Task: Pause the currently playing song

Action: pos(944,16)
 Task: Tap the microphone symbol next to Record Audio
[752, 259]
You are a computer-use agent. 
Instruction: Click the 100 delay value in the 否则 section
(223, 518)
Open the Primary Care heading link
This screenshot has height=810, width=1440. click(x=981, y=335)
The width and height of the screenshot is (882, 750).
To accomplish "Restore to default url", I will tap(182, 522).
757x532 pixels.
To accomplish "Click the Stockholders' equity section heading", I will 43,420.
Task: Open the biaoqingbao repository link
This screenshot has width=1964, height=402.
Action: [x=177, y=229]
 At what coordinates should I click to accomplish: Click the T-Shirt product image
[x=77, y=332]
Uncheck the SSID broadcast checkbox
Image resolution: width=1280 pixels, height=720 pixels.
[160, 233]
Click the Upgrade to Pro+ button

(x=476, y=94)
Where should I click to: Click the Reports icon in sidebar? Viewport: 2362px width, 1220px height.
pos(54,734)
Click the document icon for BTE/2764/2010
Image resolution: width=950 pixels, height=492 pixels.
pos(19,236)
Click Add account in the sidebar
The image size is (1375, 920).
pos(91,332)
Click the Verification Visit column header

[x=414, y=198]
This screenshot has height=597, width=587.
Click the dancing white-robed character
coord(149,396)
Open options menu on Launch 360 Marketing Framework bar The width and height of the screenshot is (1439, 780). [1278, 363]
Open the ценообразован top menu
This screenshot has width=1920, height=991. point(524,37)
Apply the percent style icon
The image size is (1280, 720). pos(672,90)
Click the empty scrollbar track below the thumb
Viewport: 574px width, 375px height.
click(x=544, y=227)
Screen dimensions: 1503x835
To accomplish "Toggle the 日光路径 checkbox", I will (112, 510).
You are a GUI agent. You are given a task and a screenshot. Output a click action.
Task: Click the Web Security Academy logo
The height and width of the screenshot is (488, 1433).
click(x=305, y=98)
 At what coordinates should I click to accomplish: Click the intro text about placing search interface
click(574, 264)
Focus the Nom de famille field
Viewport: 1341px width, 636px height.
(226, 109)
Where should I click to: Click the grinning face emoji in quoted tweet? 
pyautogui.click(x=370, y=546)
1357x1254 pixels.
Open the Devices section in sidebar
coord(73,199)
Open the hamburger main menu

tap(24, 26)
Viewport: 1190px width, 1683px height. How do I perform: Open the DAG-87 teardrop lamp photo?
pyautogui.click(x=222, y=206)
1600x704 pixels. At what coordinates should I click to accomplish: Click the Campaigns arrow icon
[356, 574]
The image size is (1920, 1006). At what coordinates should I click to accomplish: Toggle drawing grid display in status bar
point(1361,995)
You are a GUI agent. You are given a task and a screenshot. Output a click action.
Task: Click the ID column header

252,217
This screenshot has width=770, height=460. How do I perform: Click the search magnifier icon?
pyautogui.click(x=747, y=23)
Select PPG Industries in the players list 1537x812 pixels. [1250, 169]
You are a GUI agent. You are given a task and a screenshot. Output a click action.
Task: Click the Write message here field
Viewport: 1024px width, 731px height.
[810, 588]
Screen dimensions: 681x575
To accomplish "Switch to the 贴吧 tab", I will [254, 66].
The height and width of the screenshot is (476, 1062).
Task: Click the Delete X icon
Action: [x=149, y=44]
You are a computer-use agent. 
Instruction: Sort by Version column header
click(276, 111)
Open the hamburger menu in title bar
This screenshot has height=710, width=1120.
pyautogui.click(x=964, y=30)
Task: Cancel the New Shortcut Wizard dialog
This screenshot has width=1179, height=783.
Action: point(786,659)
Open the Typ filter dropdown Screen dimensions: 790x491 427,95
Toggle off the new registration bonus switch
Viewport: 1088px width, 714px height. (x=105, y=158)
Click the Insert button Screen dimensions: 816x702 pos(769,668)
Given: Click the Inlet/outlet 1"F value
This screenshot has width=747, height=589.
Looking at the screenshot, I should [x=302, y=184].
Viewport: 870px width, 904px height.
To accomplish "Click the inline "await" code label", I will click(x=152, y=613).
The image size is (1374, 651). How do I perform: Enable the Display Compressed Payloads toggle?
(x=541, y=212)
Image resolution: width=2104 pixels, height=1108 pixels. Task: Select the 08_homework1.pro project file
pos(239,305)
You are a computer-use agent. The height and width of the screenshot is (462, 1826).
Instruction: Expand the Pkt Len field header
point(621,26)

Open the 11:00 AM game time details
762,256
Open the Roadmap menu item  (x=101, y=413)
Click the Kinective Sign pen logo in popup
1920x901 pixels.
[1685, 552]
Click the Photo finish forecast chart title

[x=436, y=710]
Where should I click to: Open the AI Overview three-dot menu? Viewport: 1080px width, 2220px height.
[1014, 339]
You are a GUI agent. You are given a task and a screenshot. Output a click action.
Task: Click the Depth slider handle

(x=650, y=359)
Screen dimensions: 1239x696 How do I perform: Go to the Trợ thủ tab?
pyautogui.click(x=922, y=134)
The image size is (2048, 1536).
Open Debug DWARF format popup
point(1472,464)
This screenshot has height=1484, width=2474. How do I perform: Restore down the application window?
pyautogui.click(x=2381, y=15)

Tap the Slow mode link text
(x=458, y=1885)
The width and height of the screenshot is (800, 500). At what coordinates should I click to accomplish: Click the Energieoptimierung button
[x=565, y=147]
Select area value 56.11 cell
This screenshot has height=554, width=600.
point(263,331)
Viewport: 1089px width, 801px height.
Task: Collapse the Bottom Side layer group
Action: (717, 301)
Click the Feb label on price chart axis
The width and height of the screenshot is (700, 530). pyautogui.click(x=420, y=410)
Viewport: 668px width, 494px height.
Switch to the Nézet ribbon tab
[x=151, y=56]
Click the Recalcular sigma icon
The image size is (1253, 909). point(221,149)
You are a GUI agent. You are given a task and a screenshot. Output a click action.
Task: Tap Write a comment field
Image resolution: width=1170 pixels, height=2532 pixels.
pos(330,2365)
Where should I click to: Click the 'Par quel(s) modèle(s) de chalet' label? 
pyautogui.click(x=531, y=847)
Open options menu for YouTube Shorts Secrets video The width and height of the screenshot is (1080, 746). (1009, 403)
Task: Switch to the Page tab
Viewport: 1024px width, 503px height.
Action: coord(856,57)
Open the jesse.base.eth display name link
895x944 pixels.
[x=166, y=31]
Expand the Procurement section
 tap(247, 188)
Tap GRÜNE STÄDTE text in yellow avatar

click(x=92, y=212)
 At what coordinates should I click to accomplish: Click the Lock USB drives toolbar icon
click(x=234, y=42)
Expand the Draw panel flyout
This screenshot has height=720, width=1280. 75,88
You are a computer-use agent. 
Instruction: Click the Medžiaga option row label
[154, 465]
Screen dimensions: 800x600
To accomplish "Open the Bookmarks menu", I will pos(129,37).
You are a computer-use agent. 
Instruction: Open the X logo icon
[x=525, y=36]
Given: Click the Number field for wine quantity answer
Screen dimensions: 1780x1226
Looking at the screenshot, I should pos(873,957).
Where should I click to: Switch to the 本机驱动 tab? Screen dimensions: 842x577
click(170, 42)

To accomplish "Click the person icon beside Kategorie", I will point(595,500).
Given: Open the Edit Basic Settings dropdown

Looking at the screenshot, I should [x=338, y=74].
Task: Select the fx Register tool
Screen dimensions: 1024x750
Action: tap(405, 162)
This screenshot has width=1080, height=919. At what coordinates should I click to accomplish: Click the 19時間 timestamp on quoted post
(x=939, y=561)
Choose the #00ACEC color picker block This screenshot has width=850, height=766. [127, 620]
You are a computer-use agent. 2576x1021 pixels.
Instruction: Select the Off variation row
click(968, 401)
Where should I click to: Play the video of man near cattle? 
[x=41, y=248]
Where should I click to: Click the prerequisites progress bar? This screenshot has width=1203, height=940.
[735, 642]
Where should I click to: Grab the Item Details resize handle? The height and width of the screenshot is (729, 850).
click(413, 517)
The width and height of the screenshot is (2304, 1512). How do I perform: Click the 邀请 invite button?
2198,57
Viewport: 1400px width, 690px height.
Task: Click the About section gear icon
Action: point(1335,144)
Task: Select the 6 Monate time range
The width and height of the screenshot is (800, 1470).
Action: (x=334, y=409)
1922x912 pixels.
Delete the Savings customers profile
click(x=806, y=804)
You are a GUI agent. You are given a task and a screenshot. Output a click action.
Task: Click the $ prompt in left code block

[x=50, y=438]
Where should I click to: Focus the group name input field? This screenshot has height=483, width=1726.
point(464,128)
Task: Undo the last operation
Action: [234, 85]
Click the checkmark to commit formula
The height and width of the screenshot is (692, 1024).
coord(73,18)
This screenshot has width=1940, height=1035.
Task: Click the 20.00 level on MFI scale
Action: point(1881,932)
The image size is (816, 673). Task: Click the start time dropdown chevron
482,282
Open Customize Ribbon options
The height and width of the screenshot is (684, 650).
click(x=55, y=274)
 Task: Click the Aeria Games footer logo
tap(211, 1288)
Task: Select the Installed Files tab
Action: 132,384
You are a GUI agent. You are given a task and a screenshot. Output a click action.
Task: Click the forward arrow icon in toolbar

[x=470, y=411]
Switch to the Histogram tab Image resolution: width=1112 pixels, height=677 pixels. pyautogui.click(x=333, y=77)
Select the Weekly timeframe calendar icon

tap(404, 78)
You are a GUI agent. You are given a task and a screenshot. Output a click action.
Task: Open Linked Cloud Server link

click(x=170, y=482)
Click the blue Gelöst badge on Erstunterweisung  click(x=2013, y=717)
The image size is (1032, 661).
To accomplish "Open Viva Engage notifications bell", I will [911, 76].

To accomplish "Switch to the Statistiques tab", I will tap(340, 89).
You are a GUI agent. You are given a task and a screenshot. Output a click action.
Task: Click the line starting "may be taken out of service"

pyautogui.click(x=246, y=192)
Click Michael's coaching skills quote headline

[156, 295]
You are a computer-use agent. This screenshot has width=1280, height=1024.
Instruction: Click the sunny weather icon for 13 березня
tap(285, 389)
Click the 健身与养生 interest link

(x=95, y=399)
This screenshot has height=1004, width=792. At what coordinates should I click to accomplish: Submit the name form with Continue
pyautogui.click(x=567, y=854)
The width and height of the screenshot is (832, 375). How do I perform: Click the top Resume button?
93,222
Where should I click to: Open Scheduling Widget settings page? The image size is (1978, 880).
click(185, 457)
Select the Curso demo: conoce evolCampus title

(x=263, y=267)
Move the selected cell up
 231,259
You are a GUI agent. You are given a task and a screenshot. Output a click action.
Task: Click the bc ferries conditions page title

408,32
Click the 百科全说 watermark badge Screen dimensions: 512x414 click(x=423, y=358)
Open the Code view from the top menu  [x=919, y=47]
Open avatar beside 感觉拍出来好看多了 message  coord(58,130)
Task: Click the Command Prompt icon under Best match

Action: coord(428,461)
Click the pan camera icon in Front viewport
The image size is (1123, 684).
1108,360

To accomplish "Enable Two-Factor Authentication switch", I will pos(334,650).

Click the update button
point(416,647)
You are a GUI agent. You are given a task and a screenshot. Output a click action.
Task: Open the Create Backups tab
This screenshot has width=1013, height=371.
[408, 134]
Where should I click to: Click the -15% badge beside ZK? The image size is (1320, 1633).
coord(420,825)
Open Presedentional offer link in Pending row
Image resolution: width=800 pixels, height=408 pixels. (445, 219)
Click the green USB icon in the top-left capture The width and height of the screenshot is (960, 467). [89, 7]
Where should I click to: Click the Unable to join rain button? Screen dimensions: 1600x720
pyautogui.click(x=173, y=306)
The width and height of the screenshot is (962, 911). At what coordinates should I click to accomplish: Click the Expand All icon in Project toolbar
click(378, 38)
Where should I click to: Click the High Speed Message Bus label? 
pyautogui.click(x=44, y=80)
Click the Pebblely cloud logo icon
+ + + +
Above are some lines. Repeat exactly, and only, those from the line that has "Given: Click the Inlet/outlet" through the line that has "Viewport: 668px width, 494px height.".

• Your solution
Given: Click the Inlet/outlet 1"F value
This screenshot has width=747, height=589.
Looking at the screenshot, I should [x=302, y=184].
Viewport: 870px width, 904px height.
To accomplish "Click the inline "await" code label", I will click(x=152, y=613).
The image size is (1374, 651). How do I perform: Enable the Display Compressed Payloads toggle?
(x=541, y=212)
Image resolution: width=2104 pixels, height=1108 pixels. Task: Select the 08_homework1.pro project file
pos(239,305)
You are a computer-use agent. The height and width of the screenshot is (462, 1826).
Instruction: Expand the Pkt Len field header
point(621,26)

Open the 11:00 AM game time details
762,256
Open the Roadmap menu item  (x=101, y=413)
Click the Kinective Sign pen logo in popup
1920x901 pixels.
[1685, 552]
Click the Photo finish forecast chart title

[x=436, y=710]
Where should I click to: Open the AI Overview three-dot menu? Viewport: 1080px width, 2220px height.
[1014, 339]
You are a GUI agent. You are given a task and a screenshot. Output a click action.
Task: Click the Depth slider handle

(x=650, y=359)
Screen dimensions: 1239x696 How do I perform: Go to the Trợ thủ tab?
pyautogui.click(x=922, y=134)
The image size is (2048, 1536).
Open Debug DWARF format popup
point(1472,464)
This screenshot has height=1484, width=2474. How do I perform: Restore down the application window?
pyautogui.click(x=2381, y=15)

Tap the Slow mode link text
(x=458, y=1885)
The width and height of the screenshot is (800, 500). At what coordinates should I click to accomplish: Click the Energieoptimierung button
[x=565, y=147]
Select area value 56.11 cell
This screenshot has height=554, width=600.
point(263,331)
Viewport: 1089px width, 801px height.
Task: Collapse the Bottom Side layer group
Action: (717, 301)
Click the Feb label on price chart axis
The width and height of the screenshot is (700, 530). pyautogui.click(x=420, y=410)
Viewport: 668px width, 494px height.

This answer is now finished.